Mais, dira-t-on — et on le disait ou on l’insinuait déjà du temps de Bossuet, — si ce « rapport des deux Testaments » était l’œuvre des hommes ? Si les évangélistes, pour établir que Jésus était le Messie, lui avaient d’eux-mêmes appliqué ce qu’il était dit du Messie dans les prophètes ? Et si les prophètes n’en étaient pas, au sens chrétien du mot, c’est-à-dire si leurs prophéties étaient postérieures aux faits que l’on veut qu’ils aient prédits ? Ou encore, si Moïse n’était pas l’auteur des livres qui nous sont parvenus sous son nom ? C’est le grand problème de la moderne exégèse, et l’on a l’air communément de croire que Bossuet ne l’aurait pas vu, ni seulement soupçonné. Lorsque Richard Simon, ce prêtre de l’Oratoire, qu’on appelle volontiers « le père » ou « le fondateur » de l’exégèse biblique, ayant achevé d’imprimer, en 1678, son Histoire critique du Vieux Testament, voulut la faire paraître, « la rage de Bossuet contre l’investigateur qui venait déranger ses belles phrases éclata comme un tonnerre », nous dit-on ; et dans cette rencontre mémorable il donna la mesure de son intolérance et de son « étroitesse d’esprit ». N’est-ce pas dommage, en vérité, pour cette « belle phrase » que, très loin d’être irrité que Simon dérangeât les siennes — et même de pouvoir l’être, — Bossuet, qui jusqu’alors n’avait presque rien publié, les ait précisément écrites pour répondre à Richard Simon ? Deux longs chapitres de la seconde partie du Discours ne tendent justement qu’à cette fin. En même temps qu’aux « libertins », Bossuet a parfaitement vu la nécessité de répondre aux « critiques » ; ou plutôt il a reconnu en eux les pires ennemis de sa religion. De telle sorte que, cette seconde partie, commencée par une réfutation du Traité théologico-politique et de l’Éthique de Spinosa, continuée par une exposition ou une apologie de la religion — dont le dessein résume à la fois celui des Pensées de Pascal et de la Démonstration évangélique de Huet, — se termine par une réponse directe à l’Histoire critique du Vieux Testament, de Richard Simon.
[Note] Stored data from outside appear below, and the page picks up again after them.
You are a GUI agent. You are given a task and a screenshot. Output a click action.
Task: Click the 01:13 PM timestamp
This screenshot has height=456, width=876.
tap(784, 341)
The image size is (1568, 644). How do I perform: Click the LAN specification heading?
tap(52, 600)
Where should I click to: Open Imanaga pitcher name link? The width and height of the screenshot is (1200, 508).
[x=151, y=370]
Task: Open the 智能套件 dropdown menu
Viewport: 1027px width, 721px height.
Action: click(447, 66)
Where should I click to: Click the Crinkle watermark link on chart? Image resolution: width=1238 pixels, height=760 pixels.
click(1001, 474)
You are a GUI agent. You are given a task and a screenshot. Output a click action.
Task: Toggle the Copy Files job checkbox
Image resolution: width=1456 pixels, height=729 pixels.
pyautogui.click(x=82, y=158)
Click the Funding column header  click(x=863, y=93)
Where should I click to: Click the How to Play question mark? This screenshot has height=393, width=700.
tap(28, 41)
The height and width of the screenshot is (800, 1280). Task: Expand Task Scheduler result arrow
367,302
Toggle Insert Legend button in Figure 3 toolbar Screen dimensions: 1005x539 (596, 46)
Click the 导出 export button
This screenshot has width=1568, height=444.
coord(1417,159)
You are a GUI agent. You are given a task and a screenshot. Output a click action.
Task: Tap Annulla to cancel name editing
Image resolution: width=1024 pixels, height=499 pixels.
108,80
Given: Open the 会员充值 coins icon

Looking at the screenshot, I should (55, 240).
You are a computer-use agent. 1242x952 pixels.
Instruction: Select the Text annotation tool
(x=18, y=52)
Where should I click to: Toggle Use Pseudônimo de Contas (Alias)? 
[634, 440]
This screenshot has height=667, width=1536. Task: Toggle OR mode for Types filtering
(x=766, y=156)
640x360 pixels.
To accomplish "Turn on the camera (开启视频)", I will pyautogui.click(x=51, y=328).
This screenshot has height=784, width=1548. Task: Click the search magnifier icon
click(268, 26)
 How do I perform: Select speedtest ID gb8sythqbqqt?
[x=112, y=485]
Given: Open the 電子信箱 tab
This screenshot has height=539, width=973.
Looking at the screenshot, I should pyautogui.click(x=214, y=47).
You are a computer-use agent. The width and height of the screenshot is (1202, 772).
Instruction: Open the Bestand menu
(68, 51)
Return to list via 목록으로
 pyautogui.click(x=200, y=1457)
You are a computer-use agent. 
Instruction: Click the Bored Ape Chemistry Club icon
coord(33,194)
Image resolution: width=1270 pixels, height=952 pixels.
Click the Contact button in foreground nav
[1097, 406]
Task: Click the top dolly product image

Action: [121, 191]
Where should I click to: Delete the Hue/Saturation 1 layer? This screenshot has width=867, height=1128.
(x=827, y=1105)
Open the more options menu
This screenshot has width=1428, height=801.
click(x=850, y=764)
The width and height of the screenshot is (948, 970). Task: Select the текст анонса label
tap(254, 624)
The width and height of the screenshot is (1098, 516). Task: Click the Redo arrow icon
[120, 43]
Au docte et subtil hébraïsant, dont je ne me permettrais de contester ni l’orthodoxie ni la science, mais qui commençait presque par déclarer dans son Histoire : « qu’il y a toujours lieu de douter si le sens qu’on donne aux mots hébreux est véritable, puisqu’il y en a toujours d’autres qui ont autant de probabilité », Bossuet oppose d’abord le raisonnement :

« Laissons les vaines disputes et tranchons en un mot la difficulté par le fond. Qu’on me dise s’il n’est pas constant que de toutes les versions, et de tout le texte, quel qu’il soit, il en reviendra toujours les mêmes lois, les mêmes miracles, les mêmes prédictions, la même suite d’histoires, le même corps de doctrine, et enfin la même substance ? En quoi nuisent après cela les diversités des textes ? Que nous fallait-il davantage que ce fond inaltérable des livres sacres, et que pourrions-nous demander de plus à la divine Providence ? »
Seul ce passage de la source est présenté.